Fénix empezó a gritar, un sonido que partía su garganta. El aire ya no entraba; su rostro se volvía rojizo, después morado. La presión atacaba su caja torácica y, por reflejo, su corazón latía con violencia imposible. Azazael aumentó apenas la compresión, y el grito de Fénix se volvió un aullido que desgarró la noche.
—¿Lo sientes? —preguntó Azazael con cierta satisfacción clínica—. Cada hueso que cede es una lección que te endurece. No busco matarte ahora. Busco moldearte. Que cada fractura te recuerde quién tolera y quién es tolerado.
Las costillas seguirían fracturándose en secuencia si Azazael continuaba: pequeñas fisuras que acabarían en fracturas por compresión, segmentos del esternón sometidos a presión hasta rajarse, clavículas doblándose como ramas viejas. La columna, expuesta a torsión y compresión, corría el riesgo de sufrir desplazamientos vertebrales —heridas capaces de afectar respiración, movilidad, hasta el control neurológico. Esa era la precisión del ataque: dolor focalizado que castiga la estructura, no la vida inmediata, para imponer una lección corporal y psicológica al mismo tiempo.

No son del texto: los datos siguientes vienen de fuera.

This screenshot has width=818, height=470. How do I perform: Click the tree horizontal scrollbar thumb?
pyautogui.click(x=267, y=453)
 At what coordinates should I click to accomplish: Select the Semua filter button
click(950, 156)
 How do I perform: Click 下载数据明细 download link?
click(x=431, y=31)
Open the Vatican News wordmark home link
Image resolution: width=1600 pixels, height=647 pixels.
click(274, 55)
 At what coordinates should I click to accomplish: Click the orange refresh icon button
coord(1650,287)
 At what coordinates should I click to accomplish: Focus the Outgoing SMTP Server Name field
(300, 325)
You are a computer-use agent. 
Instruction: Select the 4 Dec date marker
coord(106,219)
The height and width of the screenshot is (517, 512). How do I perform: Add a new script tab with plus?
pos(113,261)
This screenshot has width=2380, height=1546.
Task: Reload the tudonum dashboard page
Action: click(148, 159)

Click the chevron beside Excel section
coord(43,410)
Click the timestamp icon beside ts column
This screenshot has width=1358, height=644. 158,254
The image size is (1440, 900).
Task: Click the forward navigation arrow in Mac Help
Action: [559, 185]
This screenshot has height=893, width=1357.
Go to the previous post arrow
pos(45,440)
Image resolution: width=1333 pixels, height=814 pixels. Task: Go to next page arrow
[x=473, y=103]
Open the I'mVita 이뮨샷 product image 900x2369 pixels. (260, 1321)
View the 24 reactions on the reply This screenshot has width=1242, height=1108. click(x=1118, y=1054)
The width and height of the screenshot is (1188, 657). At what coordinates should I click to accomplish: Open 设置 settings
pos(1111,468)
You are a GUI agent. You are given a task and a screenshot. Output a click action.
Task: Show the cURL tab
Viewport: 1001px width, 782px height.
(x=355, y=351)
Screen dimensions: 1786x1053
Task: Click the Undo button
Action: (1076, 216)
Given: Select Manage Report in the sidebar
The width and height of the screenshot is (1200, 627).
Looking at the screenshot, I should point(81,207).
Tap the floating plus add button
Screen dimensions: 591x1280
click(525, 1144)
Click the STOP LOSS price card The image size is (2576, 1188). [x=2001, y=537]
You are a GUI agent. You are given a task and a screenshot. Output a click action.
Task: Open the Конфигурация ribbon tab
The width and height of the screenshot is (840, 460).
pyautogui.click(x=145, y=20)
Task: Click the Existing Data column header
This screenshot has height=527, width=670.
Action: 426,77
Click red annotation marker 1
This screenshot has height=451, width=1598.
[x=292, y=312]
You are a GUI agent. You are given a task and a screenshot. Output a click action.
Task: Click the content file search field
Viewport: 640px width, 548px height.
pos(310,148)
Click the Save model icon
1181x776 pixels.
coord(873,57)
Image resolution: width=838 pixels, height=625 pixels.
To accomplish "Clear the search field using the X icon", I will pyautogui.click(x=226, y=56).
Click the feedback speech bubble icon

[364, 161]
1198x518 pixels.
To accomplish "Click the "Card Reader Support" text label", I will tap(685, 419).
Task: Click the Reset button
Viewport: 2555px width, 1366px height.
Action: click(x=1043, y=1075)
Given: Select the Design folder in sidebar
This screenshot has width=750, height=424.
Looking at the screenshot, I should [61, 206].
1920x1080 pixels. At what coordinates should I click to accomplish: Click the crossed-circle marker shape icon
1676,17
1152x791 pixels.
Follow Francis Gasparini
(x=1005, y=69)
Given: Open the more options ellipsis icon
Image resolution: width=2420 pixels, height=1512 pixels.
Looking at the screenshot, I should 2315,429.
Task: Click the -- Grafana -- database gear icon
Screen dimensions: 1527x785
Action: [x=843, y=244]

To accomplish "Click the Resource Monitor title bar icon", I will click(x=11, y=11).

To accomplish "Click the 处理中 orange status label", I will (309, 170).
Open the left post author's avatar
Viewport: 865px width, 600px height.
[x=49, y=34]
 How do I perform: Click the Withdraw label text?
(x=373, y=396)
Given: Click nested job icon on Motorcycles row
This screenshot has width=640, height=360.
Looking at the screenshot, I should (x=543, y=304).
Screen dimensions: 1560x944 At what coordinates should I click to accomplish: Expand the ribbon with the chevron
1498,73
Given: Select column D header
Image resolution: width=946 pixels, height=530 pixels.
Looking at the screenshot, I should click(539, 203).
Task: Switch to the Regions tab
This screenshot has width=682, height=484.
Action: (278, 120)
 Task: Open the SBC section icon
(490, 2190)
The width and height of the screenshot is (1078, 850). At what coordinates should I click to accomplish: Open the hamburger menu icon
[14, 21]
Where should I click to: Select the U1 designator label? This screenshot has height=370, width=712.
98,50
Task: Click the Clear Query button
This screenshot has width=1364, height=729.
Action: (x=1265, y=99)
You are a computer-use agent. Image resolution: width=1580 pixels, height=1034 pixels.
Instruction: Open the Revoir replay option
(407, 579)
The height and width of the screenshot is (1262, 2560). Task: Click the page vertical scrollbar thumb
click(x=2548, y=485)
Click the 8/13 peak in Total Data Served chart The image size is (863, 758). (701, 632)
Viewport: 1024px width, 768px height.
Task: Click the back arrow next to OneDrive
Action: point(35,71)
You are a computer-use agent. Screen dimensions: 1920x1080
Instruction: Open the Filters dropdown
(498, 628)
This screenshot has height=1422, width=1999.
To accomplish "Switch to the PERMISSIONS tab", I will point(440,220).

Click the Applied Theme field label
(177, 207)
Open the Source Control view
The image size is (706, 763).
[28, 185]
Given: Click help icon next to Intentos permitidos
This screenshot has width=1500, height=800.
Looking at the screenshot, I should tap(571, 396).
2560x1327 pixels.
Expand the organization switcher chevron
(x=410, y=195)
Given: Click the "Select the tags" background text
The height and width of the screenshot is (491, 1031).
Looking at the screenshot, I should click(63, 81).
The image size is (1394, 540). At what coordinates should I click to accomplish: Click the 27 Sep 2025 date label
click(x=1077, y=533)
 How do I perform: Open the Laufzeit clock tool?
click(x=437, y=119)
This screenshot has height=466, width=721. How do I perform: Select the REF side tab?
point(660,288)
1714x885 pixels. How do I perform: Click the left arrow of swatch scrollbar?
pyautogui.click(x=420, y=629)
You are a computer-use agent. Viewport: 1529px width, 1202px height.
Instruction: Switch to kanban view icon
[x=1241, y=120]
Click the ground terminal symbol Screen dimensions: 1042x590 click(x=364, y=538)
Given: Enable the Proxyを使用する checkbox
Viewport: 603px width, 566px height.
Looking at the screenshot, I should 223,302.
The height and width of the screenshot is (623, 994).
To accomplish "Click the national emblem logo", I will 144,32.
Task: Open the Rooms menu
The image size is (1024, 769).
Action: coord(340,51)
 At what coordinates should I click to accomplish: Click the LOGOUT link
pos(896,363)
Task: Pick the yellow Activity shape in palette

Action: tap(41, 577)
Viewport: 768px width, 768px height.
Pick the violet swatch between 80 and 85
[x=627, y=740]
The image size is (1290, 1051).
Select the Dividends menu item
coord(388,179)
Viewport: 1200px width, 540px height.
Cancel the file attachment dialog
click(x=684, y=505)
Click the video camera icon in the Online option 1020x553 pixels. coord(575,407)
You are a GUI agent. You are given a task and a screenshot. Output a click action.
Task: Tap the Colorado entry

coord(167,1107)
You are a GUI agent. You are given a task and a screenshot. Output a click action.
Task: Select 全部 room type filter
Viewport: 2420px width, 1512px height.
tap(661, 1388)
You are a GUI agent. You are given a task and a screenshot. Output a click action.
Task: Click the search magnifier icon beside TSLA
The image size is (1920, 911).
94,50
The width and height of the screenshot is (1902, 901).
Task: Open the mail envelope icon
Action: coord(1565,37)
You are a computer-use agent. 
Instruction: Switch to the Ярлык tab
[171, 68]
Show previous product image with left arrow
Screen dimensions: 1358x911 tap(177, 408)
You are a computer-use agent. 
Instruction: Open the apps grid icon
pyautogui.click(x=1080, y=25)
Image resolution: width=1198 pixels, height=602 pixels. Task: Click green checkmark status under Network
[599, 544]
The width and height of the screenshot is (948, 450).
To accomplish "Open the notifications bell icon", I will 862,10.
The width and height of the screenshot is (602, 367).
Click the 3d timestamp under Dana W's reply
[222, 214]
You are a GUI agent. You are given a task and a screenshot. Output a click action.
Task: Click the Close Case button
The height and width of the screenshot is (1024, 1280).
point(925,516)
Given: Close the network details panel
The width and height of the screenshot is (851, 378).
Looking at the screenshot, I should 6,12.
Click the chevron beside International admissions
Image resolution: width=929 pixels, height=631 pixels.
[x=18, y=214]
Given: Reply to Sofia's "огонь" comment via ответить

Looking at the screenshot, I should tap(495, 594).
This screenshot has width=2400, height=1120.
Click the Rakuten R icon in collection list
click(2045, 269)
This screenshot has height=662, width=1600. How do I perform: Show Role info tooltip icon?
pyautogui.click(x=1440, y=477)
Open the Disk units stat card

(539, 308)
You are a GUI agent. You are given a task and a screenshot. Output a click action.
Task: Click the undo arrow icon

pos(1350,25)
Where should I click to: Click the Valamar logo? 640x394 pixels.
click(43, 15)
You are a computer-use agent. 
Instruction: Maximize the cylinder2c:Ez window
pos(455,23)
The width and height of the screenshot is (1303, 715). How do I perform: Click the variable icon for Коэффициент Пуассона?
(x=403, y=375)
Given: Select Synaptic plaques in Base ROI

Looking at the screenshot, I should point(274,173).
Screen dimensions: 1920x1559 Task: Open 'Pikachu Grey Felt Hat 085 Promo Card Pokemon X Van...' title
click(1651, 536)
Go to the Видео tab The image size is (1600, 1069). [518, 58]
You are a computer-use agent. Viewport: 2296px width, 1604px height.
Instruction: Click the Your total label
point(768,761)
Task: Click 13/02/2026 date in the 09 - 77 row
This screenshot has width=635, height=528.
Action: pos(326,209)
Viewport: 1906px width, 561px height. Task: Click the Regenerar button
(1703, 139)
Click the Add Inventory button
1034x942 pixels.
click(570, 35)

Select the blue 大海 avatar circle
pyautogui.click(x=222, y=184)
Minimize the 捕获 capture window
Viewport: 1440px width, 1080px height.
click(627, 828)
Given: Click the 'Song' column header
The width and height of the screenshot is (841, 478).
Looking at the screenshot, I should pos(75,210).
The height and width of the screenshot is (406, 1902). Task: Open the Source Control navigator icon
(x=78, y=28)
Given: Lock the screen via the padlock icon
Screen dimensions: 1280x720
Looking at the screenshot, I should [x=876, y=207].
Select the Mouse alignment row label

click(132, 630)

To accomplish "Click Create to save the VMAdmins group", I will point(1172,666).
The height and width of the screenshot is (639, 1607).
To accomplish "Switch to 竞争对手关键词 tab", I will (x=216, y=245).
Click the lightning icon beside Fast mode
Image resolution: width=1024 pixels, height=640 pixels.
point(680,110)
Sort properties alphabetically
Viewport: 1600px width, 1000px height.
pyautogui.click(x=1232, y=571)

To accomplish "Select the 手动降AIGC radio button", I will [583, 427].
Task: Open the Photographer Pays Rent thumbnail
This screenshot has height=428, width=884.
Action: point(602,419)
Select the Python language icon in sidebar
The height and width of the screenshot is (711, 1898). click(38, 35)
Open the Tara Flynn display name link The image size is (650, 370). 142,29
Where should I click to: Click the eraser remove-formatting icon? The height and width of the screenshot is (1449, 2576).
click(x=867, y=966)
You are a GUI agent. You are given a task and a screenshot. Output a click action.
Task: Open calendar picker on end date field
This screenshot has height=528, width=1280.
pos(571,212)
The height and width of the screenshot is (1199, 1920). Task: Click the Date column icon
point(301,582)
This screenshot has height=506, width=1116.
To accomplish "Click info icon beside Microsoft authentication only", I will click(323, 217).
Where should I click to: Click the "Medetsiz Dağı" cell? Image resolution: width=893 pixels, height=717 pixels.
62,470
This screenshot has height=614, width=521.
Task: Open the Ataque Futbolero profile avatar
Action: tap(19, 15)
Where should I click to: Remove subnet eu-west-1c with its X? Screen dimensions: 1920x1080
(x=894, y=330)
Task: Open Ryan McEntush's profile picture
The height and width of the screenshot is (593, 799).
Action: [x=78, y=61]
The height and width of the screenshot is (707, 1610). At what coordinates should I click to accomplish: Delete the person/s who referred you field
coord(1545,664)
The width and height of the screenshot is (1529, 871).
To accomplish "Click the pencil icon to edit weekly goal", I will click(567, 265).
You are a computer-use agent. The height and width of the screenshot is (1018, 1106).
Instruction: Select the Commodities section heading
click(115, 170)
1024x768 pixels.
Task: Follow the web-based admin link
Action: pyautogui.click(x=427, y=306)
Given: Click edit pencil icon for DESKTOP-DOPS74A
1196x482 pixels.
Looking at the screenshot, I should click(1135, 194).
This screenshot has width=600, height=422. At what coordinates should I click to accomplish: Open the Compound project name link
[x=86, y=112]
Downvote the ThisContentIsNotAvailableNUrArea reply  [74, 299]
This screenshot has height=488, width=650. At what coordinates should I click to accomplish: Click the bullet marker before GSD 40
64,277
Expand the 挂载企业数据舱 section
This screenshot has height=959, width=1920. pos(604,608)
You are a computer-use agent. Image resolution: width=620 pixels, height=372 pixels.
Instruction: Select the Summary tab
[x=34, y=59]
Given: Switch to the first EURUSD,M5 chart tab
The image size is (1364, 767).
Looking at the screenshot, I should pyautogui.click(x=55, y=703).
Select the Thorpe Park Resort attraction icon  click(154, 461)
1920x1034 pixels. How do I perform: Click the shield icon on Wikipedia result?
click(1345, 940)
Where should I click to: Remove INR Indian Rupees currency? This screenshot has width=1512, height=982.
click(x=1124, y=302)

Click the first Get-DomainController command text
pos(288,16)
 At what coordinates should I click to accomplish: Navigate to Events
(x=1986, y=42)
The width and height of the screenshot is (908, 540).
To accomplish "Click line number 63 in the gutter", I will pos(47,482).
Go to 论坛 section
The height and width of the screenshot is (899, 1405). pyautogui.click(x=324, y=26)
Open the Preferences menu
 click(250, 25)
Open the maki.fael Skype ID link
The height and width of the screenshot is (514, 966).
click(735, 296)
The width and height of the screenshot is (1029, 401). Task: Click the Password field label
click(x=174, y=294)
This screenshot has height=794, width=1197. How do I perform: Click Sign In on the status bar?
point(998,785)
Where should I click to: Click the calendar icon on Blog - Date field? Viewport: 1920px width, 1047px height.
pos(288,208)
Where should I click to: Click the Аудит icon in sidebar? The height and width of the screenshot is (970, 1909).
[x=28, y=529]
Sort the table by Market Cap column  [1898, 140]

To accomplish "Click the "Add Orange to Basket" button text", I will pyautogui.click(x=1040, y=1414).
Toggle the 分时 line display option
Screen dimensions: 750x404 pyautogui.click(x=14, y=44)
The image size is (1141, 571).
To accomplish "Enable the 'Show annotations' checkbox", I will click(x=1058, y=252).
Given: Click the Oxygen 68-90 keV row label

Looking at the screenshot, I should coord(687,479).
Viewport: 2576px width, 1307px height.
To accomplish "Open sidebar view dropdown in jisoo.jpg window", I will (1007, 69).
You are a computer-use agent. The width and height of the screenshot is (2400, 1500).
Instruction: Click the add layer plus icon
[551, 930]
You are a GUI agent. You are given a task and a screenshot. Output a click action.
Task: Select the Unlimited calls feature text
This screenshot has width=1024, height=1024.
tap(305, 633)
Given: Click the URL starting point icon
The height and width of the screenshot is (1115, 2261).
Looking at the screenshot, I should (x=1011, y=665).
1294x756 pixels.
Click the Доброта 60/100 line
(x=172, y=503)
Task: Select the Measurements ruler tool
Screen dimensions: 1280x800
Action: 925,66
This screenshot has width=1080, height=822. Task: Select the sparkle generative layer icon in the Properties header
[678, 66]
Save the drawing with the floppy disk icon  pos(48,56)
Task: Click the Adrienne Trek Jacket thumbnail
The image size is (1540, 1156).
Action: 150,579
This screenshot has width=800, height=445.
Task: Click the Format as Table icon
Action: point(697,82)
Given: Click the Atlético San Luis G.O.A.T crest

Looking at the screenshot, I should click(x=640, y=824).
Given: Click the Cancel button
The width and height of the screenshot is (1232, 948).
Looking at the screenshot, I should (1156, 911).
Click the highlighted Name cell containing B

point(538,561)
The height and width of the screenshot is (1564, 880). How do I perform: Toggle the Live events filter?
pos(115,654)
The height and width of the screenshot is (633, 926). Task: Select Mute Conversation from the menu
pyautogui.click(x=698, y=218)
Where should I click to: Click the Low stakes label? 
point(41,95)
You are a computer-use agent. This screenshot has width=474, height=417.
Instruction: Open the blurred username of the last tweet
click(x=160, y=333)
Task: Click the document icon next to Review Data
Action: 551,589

Fénix, con el rostro desencajado por el esfuerzo inhumano de luchar por cada suspiro, intentó agarrar la muñeca que lo estrangulaba, quiso empujar, quiso morder. Su visión se llenó de destellos blancos. La plaza se había convertido en un anfiteatro de un silencio aterrador; nadie intervenía.
Azazael, notando el tambaleo, aflojó por un instante la presa y dejó que la gravedad hiciera el resto: Fénix cayó hacia delante, tosiendo, con costillas que dolían como si dentro de ellas ardiera fuego. Respiraba con dificultad, con la voz rota en bocanadas.